Docking is a computer simulation method. It is a special term used to find out the best match between the receptor and ligand molecules .These simulation process is used to predict receptor- ligand complex .The receptor is usually a protein molecule or a nucleic acid(DNA OR RNA) and the ligand is either a small molecule or another protein .It is a simulation process of exact binding of ligand molecule in the pre- defined binding site of the receptor molecule(Raquel Dias et al., 2008).The binding of small molecule in to the large receptor molecule leads to form a biological function .The are different types docking are present. They are (a) Rigid body docking (b) Flexible ligand docking (c) Flexible docking.
(a)Rigid-body docking simulations were able to predict the correct position of ligand, when compared to crystallographic structures (Perozzo,R et al., 2002).Where as Flexible ligand docking methods the receptor remain rigid and the ligand treated as flexible. In flexible docking can consider several possible conformations of ligand or receptor, as well as for both molecules at the same time, at a higher computational time cost. Compared to other methods the rigid-body docking simulations were able to predict the correct position of ligand, when compared to crystallographic structures (Pereira, J.H et al.,2004).
MECHANICS OF DOCKING
Before going for the docking process ,the first requirement is structure prediction. Structures are obtained either from the Bioinformatics structure prediction tools or by X-ray crystallography or nuclear magnetic resonance. The success of a docking program depends on two components namely the search algorithm and the scoring function (De Wit , 2010).
THE SEARCH ALGORITHM
The docking algorithm is classified into different algorithm.They are the set of parameters or rules for the conformation. While considering the flexibility of the ligand or the receptor docking algorithm is divided into two large groups,Rigid body docking and Flexible docking. Mainly the Docking programs are depends upon the different search algorihms . Some of them are Monte Carlo simulations, distance geometry, genetic algorithms (Taylor, R et al., 1997).
THE SCORING FUNCTION
Scoring functions, which are able to evaluate intermolecular binding affinity or binding free energy, are employed in order to optimize and rank results, obtaining the best orientation after the docking procedure .The scoring function scan the possible solution for obtaining the good candidates for the conformation(Hoffmann D et al.,1999)

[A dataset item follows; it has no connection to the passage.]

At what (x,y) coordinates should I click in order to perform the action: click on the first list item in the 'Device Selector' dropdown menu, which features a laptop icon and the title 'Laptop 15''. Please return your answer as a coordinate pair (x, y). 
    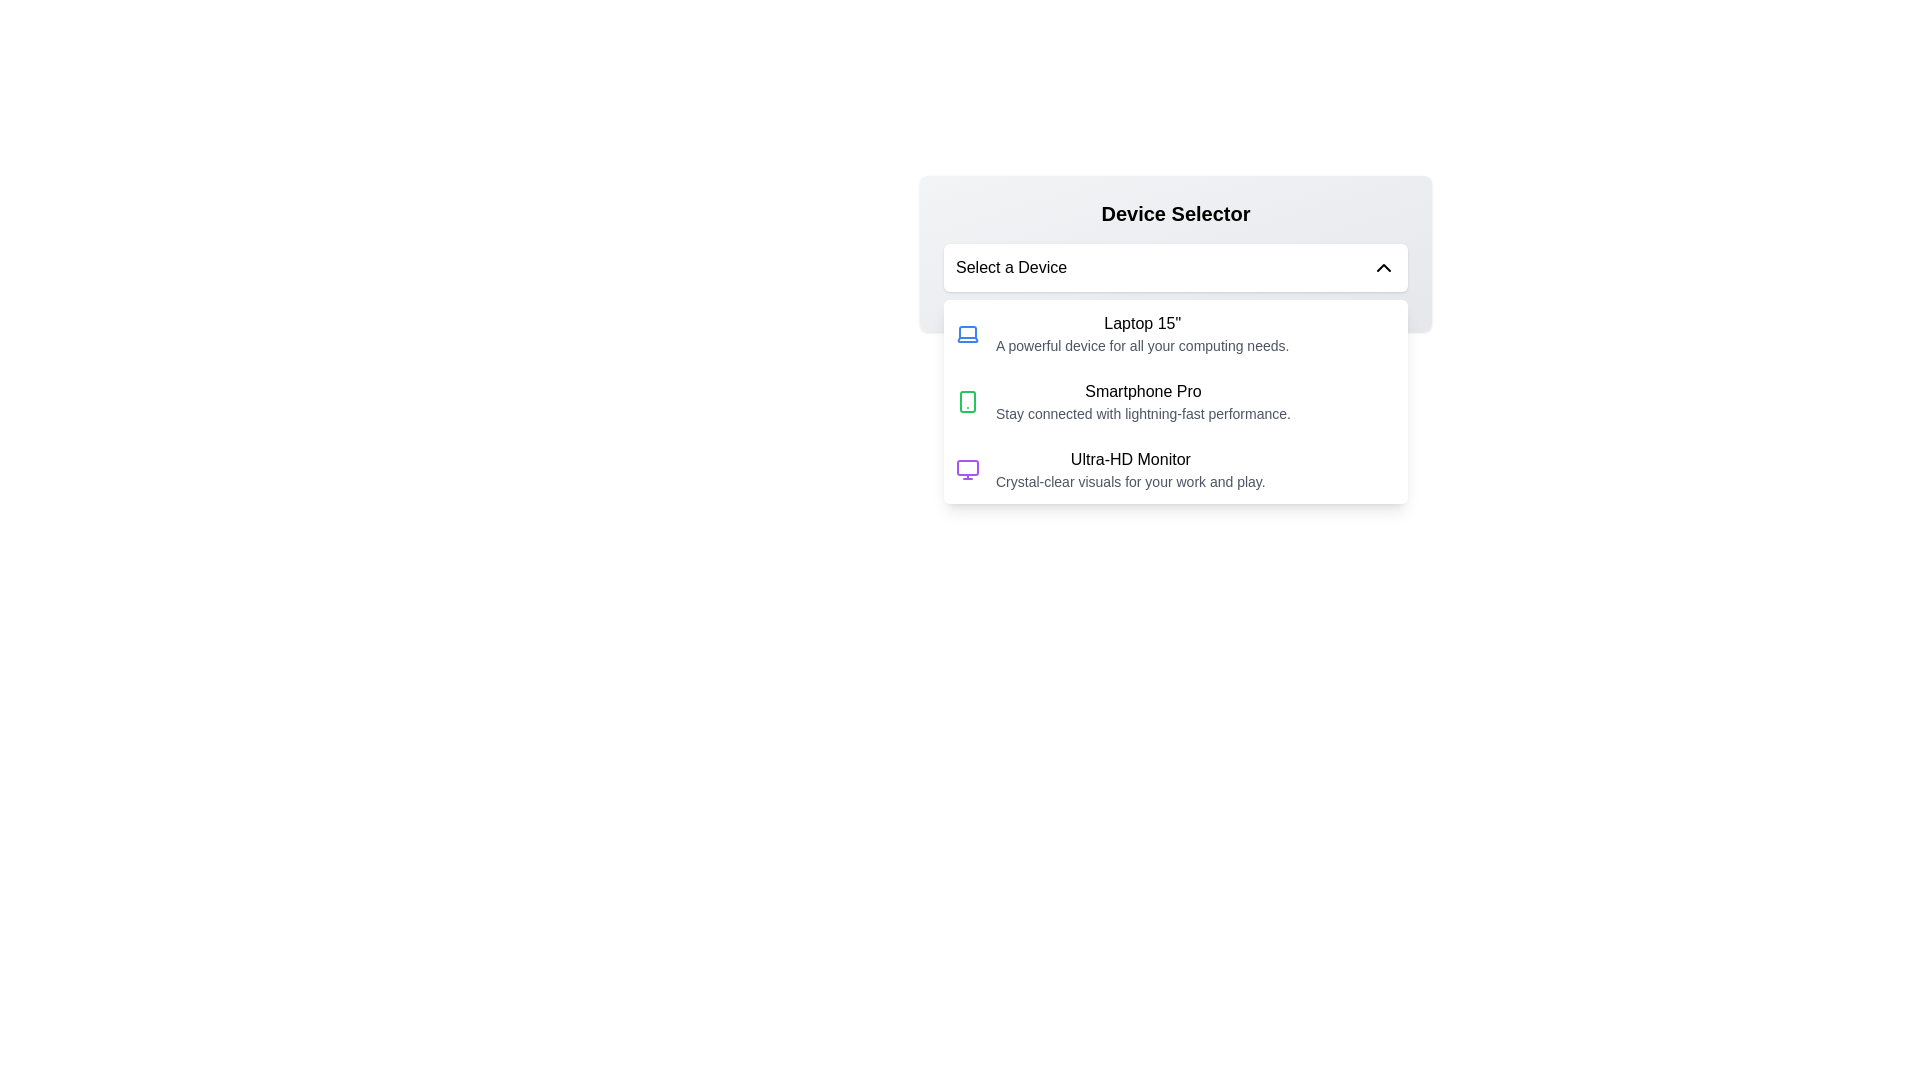
    Looking at the image, I should click on (1176, 333).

The Glide searches the favourable interaction between the receptor and the ligand molecules. It searches the possible position of the ligand molecule in the active- site of the receptor. Glide provides high throughput virtual screening of the ligand molecule. It compare the ligand scores to other ligands and compare the ligand geometries from other reference ligand.
Glide approximate the complete conformational, orientation ,and the positional space of the ligand molecule (Friesner et al., 2004).